**The task:** Of all the lines below, return only those starting with the line holding "Instruction: Click the Comment" and going on through the line holding "Task: Open View history link", exactly as written.

**Dataset content:**
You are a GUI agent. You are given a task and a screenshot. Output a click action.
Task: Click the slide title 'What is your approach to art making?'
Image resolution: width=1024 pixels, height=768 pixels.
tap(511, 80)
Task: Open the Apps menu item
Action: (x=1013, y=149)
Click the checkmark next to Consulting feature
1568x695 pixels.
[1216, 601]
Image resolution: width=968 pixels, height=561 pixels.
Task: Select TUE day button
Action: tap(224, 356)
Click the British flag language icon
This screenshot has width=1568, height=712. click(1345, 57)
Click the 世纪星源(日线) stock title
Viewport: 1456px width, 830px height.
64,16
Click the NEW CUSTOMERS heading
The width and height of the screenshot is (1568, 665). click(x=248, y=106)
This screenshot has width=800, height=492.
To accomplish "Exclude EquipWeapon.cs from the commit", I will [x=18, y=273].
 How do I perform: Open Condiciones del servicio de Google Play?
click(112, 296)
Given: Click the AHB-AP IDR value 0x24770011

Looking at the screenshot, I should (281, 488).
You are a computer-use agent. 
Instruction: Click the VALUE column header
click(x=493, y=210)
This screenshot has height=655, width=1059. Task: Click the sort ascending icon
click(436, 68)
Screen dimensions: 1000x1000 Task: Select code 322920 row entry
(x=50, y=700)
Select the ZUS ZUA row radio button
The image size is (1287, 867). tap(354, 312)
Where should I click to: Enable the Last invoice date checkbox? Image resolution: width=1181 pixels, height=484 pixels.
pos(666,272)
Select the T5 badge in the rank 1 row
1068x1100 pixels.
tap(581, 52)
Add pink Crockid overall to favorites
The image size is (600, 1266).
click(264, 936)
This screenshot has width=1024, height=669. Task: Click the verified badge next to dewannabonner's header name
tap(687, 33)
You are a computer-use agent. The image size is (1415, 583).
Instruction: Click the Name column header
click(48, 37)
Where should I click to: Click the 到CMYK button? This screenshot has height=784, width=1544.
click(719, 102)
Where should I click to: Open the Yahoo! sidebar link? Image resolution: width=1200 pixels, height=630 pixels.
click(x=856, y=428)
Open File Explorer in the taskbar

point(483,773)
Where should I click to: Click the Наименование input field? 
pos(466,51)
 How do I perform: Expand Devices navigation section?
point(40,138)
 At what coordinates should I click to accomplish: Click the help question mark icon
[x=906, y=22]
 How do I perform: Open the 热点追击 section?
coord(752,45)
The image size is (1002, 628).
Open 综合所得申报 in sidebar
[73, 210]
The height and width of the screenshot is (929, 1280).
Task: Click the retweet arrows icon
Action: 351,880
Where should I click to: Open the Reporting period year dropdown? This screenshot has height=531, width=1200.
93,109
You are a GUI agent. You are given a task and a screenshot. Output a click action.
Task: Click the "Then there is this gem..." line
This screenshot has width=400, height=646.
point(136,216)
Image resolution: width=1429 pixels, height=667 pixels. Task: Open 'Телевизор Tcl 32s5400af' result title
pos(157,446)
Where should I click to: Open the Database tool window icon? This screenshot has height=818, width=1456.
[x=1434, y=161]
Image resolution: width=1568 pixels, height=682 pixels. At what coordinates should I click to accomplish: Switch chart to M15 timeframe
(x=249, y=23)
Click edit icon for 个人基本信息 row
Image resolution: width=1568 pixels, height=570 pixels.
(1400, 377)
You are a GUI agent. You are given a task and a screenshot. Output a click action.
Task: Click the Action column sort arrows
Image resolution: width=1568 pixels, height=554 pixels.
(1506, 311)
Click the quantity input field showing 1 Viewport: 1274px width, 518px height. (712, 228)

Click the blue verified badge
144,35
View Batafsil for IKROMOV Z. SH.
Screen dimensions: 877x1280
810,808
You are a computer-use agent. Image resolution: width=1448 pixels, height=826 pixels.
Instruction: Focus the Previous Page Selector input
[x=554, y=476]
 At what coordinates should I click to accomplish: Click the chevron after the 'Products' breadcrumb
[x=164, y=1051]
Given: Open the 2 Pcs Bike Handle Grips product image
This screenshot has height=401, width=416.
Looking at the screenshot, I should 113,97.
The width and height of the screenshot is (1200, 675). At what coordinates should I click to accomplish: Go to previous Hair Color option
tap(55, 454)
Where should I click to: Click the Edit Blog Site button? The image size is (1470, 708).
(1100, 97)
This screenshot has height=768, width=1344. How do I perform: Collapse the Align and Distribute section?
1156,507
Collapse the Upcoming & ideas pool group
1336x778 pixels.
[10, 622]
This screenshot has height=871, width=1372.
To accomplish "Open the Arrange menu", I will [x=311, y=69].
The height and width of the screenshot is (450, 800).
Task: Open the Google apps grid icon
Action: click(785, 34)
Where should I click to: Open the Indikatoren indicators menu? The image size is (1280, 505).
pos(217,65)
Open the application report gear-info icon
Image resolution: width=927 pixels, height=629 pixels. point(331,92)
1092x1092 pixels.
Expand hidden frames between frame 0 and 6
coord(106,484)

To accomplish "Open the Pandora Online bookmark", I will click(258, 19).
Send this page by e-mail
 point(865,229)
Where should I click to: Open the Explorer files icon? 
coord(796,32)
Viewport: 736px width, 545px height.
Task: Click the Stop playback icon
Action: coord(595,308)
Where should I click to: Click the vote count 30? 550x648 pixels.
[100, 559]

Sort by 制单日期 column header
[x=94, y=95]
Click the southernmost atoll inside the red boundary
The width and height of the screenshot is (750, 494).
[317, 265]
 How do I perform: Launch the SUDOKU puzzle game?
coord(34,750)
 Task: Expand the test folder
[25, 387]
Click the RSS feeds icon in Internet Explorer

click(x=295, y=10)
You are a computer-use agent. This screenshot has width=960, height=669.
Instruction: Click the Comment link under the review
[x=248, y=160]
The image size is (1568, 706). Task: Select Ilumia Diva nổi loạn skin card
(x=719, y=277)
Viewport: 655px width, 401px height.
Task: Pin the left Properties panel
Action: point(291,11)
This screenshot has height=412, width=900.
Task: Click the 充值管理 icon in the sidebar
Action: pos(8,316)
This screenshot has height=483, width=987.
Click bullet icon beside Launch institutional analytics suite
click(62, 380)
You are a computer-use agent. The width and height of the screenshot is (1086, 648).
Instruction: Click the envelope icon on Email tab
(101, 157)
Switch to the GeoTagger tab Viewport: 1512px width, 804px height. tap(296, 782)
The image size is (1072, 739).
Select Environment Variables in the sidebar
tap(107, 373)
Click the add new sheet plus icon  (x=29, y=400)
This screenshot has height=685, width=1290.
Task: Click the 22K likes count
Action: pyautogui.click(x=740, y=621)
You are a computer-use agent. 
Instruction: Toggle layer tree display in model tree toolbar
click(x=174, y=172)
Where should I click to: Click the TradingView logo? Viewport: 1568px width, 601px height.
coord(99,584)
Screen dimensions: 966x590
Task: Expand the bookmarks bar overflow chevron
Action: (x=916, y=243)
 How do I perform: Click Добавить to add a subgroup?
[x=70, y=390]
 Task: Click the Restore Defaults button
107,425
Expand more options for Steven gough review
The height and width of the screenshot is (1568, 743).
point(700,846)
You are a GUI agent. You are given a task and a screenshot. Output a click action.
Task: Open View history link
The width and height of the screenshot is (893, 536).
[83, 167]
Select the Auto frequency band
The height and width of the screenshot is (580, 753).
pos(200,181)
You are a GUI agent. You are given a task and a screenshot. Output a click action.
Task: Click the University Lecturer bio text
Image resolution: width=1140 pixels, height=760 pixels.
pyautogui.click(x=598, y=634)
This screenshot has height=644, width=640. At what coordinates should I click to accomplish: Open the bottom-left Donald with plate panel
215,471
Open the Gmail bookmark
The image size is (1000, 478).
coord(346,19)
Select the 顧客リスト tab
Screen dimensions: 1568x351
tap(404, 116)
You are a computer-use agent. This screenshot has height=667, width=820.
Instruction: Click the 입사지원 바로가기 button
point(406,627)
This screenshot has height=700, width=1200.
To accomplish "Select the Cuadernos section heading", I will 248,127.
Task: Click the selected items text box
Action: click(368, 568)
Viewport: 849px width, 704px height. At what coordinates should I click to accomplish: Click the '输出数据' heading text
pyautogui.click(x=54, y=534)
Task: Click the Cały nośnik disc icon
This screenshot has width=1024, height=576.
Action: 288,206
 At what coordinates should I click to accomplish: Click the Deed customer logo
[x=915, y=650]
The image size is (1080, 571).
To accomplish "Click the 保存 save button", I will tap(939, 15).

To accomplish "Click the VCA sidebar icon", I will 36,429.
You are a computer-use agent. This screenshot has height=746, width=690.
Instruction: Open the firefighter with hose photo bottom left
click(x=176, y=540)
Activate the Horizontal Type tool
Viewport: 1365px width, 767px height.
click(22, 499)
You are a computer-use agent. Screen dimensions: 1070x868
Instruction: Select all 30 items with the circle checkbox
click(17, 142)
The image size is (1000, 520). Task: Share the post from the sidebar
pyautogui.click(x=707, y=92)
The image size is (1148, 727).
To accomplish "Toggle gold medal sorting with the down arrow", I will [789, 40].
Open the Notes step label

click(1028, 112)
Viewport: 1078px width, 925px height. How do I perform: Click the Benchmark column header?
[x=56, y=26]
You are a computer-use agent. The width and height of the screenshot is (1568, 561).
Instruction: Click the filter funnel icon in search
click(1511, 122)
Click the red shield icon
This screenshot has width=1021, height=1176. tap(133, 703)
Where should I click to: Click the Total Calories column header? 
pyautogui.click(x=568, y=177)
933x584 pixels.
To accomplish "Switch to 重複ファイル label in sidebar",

**Your solution:**
Instruction: Click the Comment link under the review
[x=248, y=160]
The image size is (1568, 706). Task: Select Ilumia Diva nổi loạn skin card
(x=719, y=277)
Viewport: 655px width, 401px height.
Task: Pin the left Properties panel
Action: point(291,11)
This screenshot has height=412, width=900.
Task: Click the 充值管理 icon in the sidebar
Action: pos(8,316)
This screenshot has height=483, width=987.
Click bullet icon beside Launch institutional analytics suite
click(62, 380)
You are a computer-use agent. The width and height of the screenshot is (1086, 648).
Instruction: Click the envelope icon on Email tab
(101, 157)
Switch to the GeoTagger tab Viewport: 1512px width, 804px height. tap(296, 782)
The image size is (1072, 739).
Select Environment Variables in the sidebar
tap(107, 373)
Click the add new sheet plus icon  (x=29, y=400)
This screenshot has height=685, width=1290.
Task: Click the 22K likes count
Action: pyautogui.click(x=740, y=621)
You are a computer-use agent. 
Instruction: Toggle layer tree display in model tree toolbar
click(x=174, y=172)
Where should I click to: Click the TradingView logo? Viewport: 1568px width, 601px height.
coord(99,584)
Screen dimensions: 966x590
Task: Expand the bookmarks bar overflow chevron
Action: (x=916, y=243)
 How do I perform: Click Добавить to add a subgroup?
[x=70, y=390]
 Task: Click the Restore Defaults button
107,425
Expand more options for Steven gough review
The height and width of the screenshot is (1568, 743).
point(700,846)
You are a GUI agent. You are given a task and a screenshot. Output a click action.
Task: Open View history link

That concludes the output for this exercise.